The real difference between the two divorce methods is whether each party is represented by an attorney or advocates on his or her own behalf. Collaborative divorce is an excellent alternative for the person who is not comfortable divorcing without being represented by counsel. Sometimes a person is truly not capable of being his own advocate because of his experience or because an imbalance of power exists between the husband and wife. A party who is impaired by substance abuse or has been battered by a spouse will often have difficulty being a successful advocate. In other cases, a person may simply not be comfortable with the idea of making the life altering decisions that must be made in divorce without the advice of counsel every step of the way. There is no right answer for everyone. It is a personal decision. Fortunately, there are two viable alternatives to an adversarial divorce: collaborative divorce for those who wish to be represented by an attorney, and mediation for those who do not.

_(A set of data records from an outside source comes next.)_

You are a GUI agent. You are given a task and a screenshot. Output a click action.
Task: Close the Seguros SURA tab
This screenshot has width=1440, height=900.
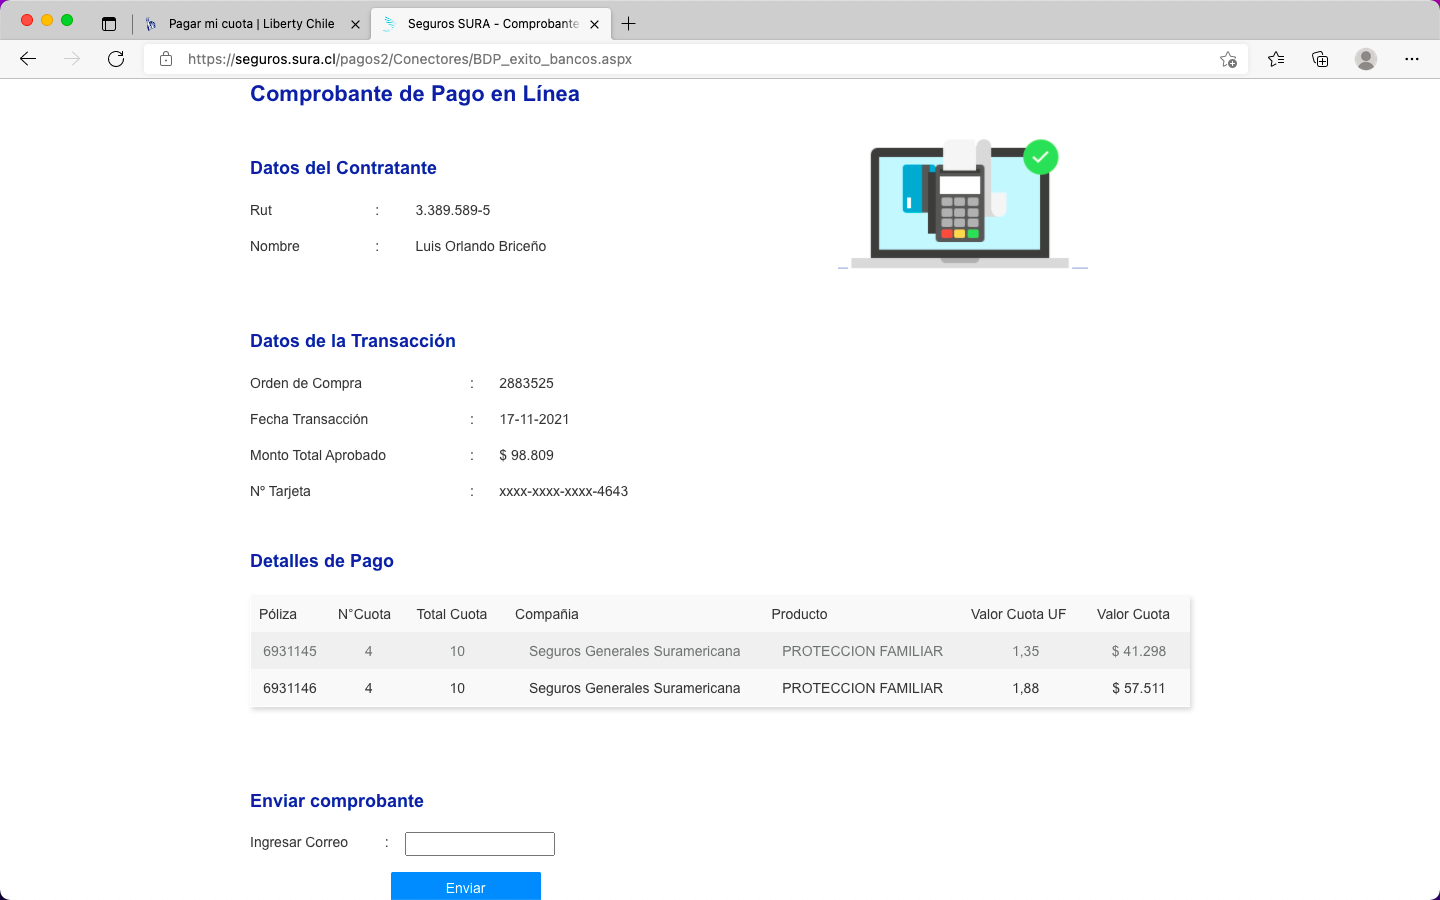(594, 24)
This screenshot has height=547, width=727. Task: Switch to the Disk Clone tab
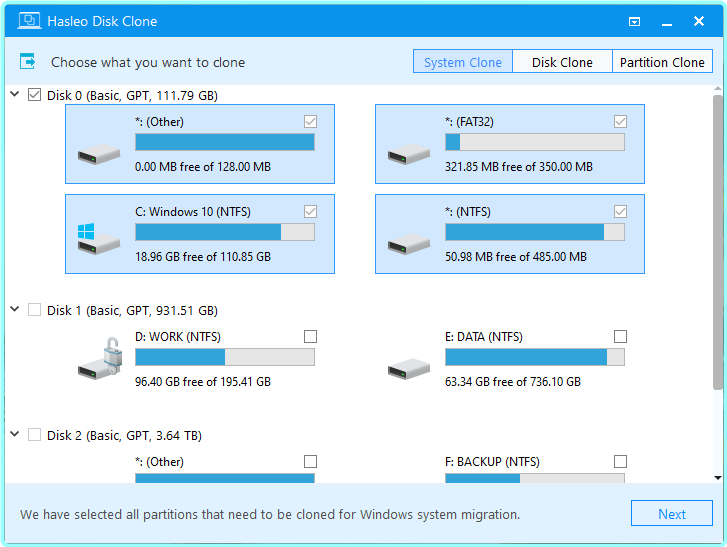point(562,62)
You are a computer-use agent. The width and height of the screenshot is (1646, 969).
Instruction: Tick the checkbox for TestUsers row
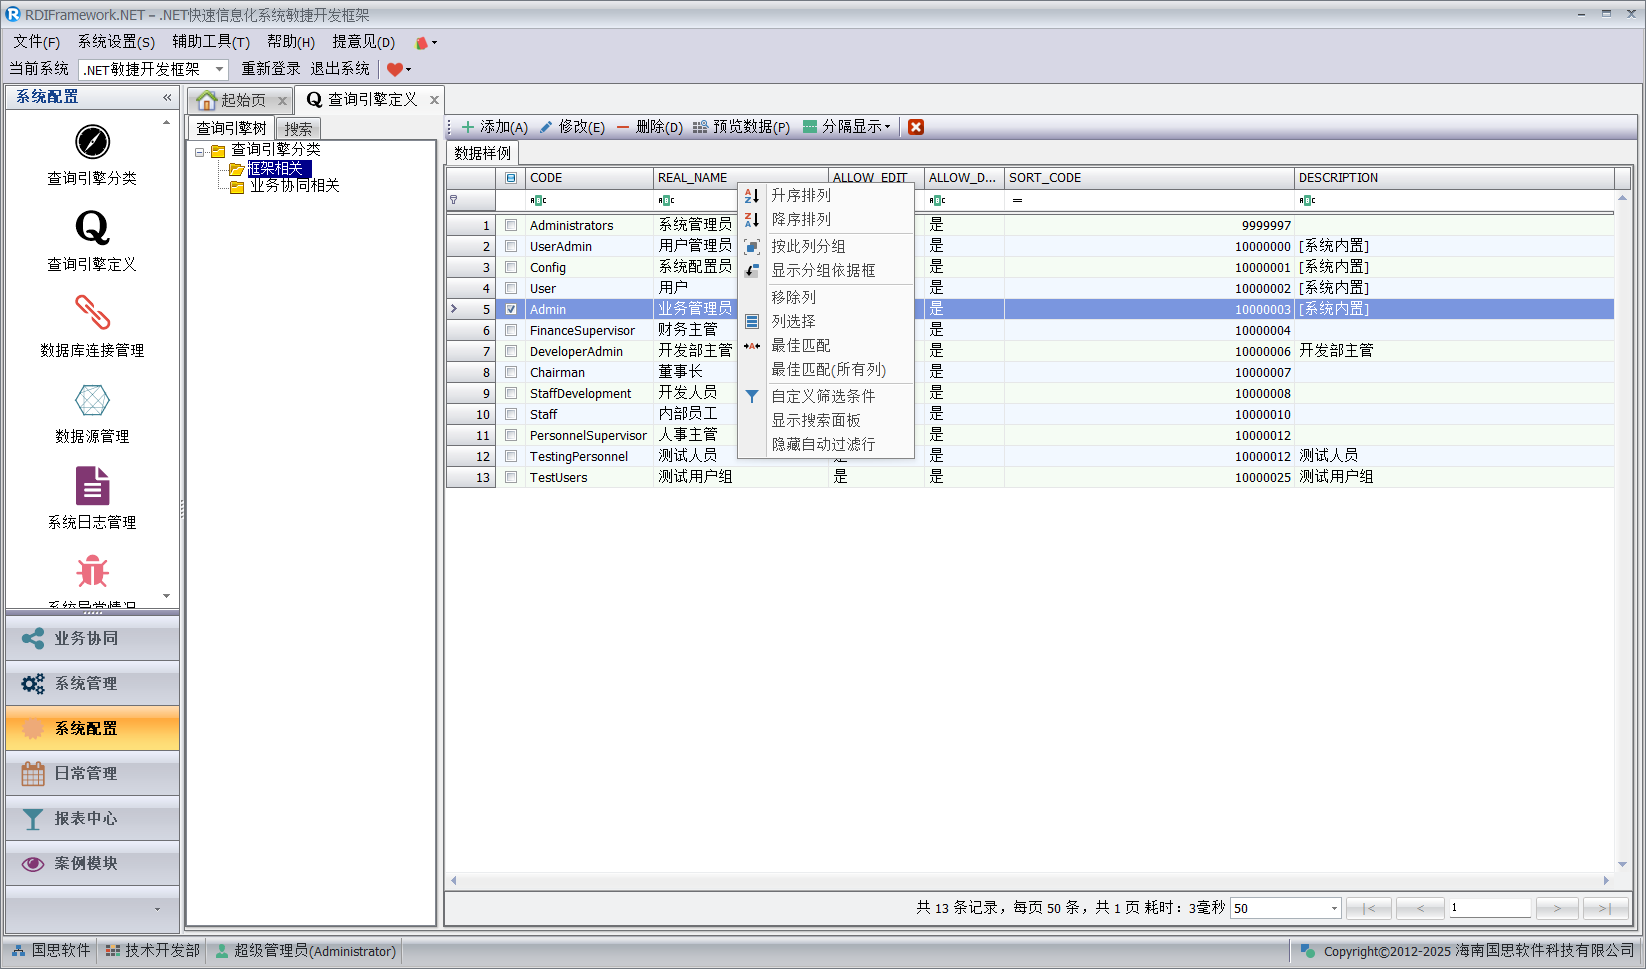tap(511, 478)
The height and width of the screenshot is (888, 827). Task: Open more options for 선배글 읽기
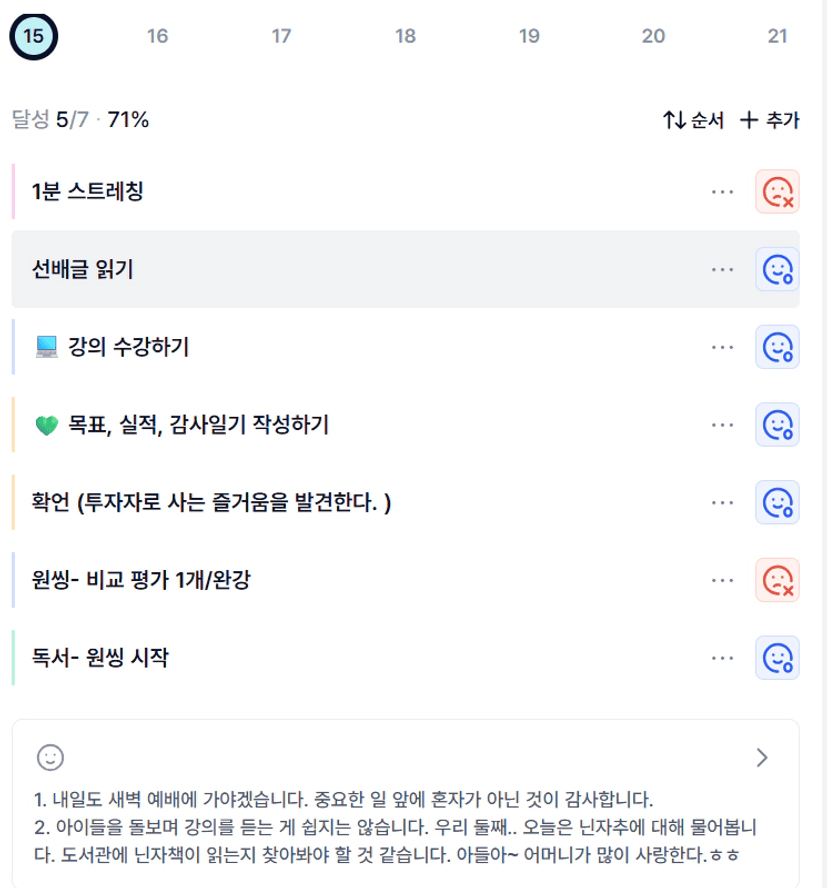(x=722, y=269)
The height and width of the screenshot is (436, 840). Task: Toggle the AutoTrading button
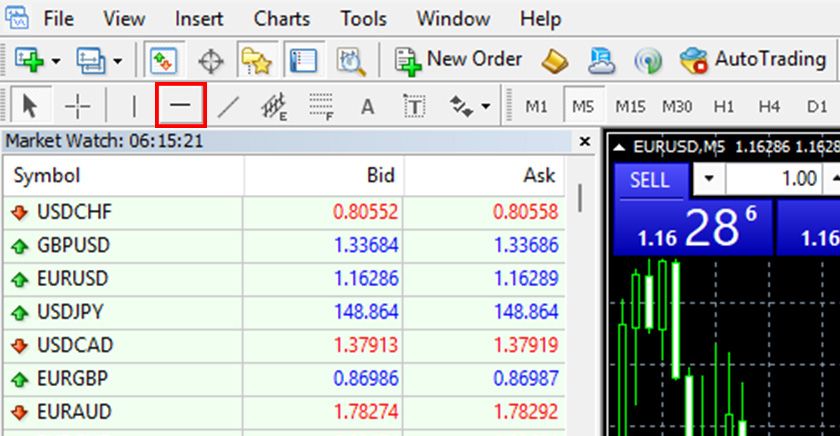point(753,60)
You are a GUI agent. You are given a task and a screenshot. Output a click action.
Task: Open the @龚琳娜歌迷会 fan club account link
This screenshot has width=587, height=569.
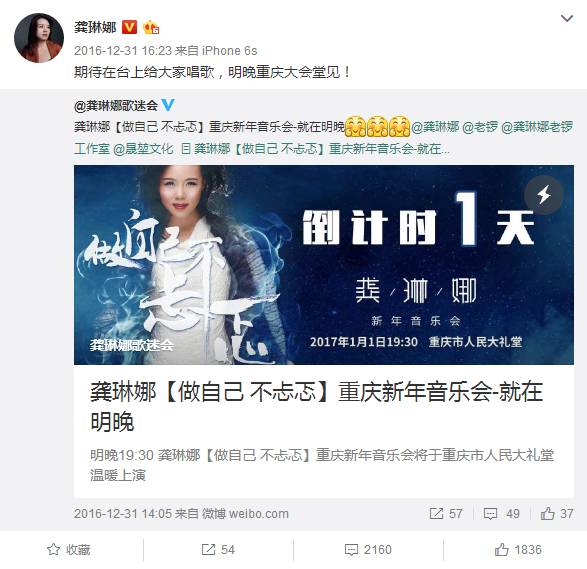pyautogui.click(x=116, y=106)
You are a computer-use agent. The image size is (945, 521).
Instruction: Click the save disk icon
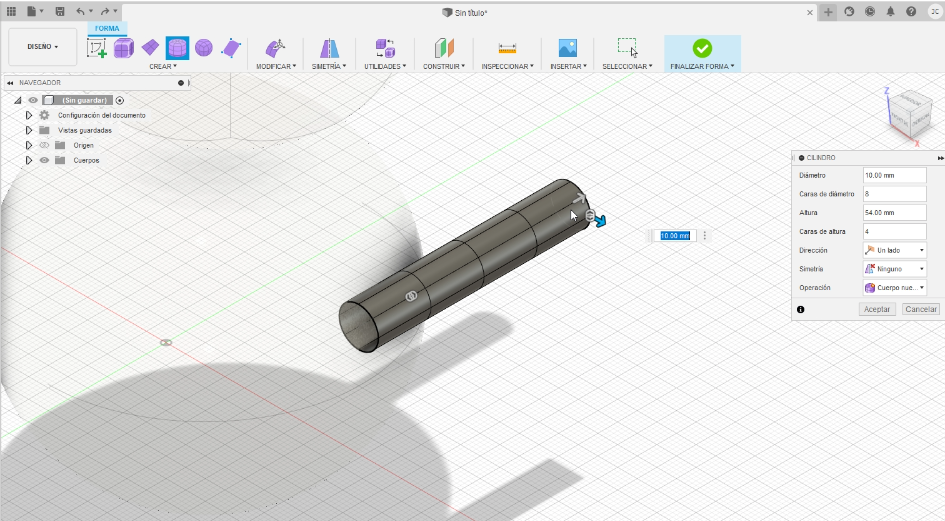60,11
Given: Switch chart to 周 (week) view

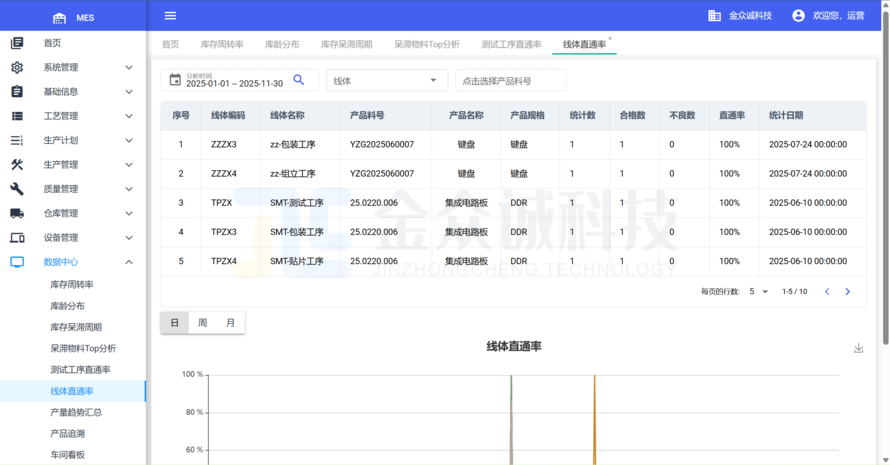Looking at the screenshot, I should 203,323.
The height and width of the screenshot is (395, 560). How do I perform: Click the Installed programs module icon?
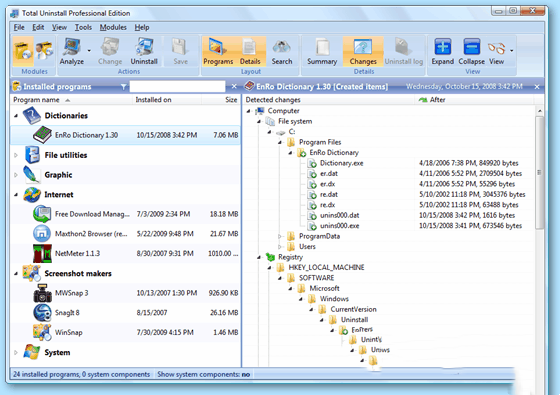(x=23, y=51)
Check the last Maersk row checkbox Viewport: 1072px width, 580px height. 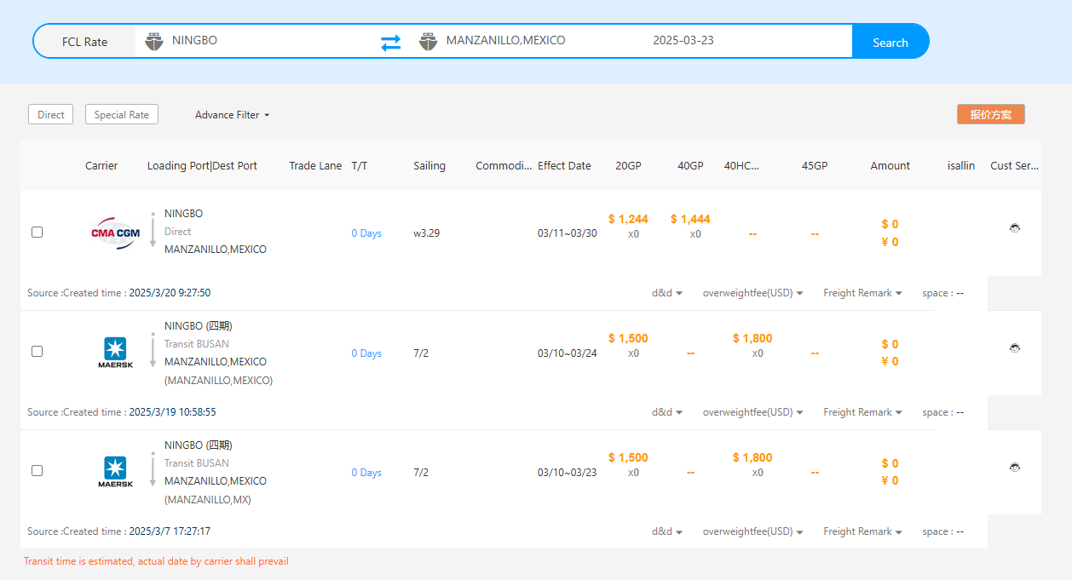click(37, 471)
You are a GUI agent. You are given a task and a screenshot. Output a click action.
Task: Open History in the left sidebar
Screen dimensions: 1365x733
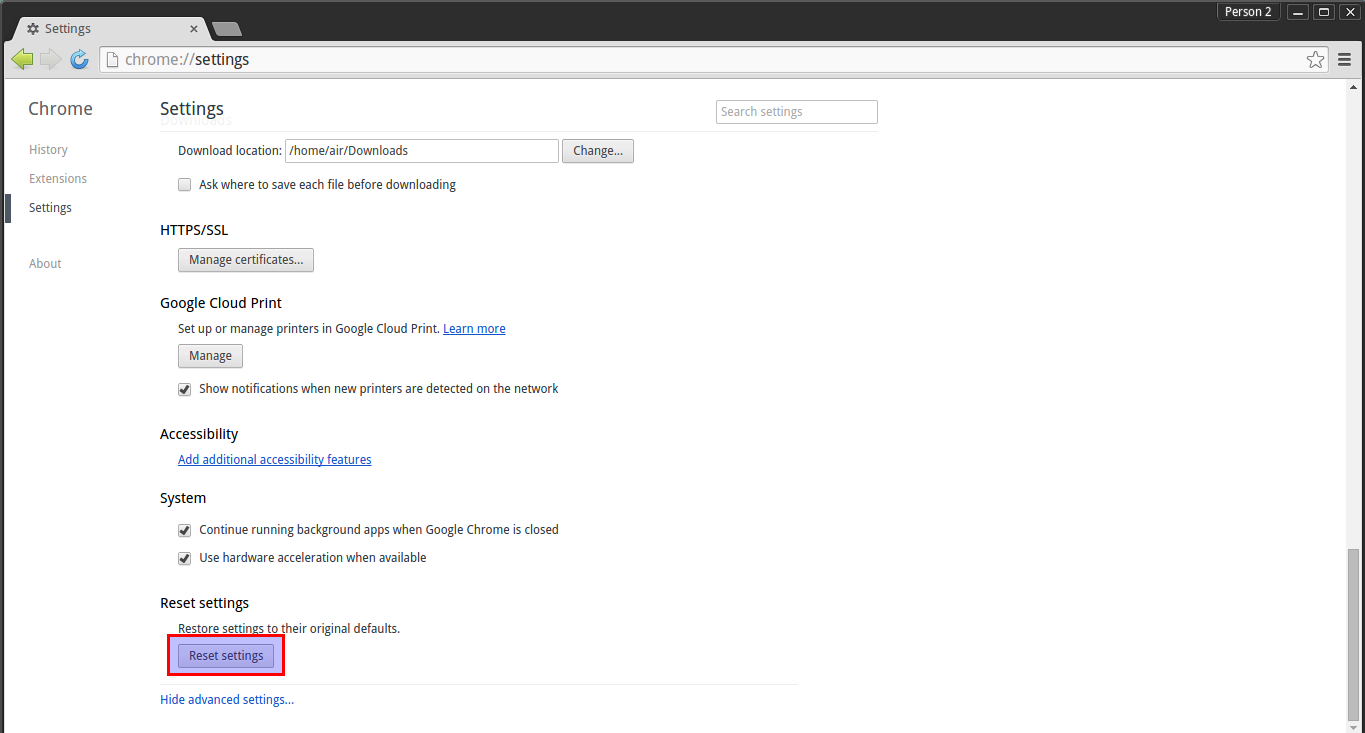pyautogui.click(x=48, y=150)
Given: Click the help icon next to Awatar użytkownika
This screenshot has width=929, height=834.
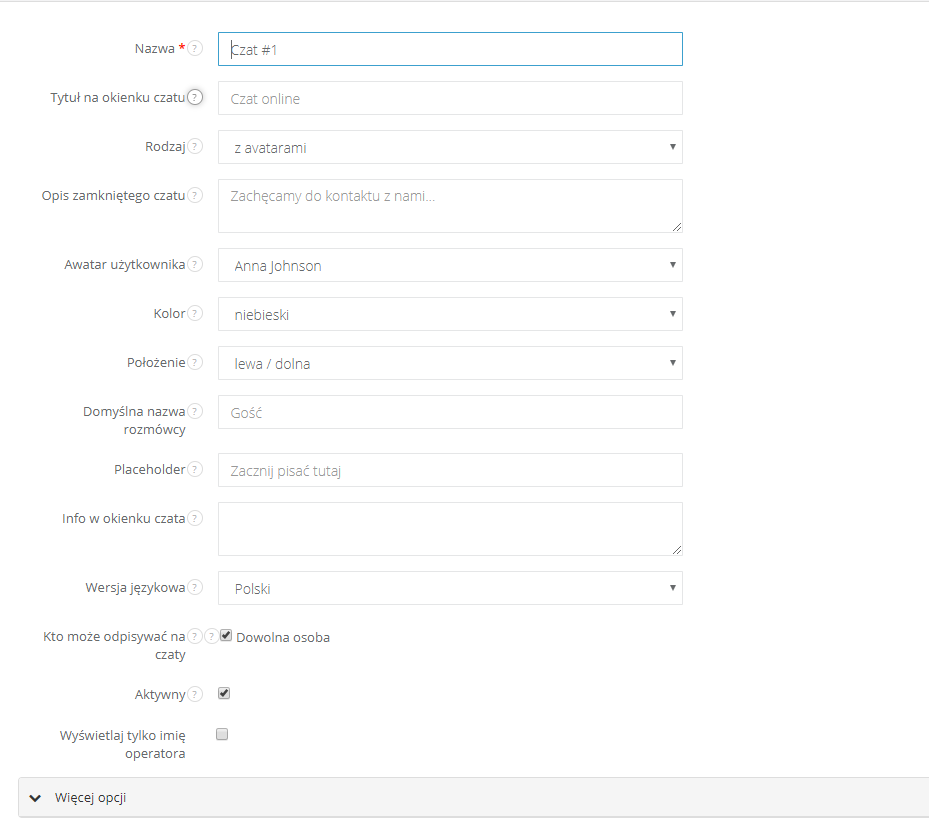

That is not to say that there are not meaningful differences between mediation and collaborative divorce that a couple might consider. The contributions of the financial specialist, the child specialist, and the divorce coaches are real and meaningful. At the end of the day, a couple that chooses collaborative divorce, rather than mediation, might make better informed decisions regarding their finances and their children. One might argue, however, that the same might be accomplished less expensively through a mediated divorce integrating the services of financial advisors, mental health professionals, and child specialists on an as-needed basis.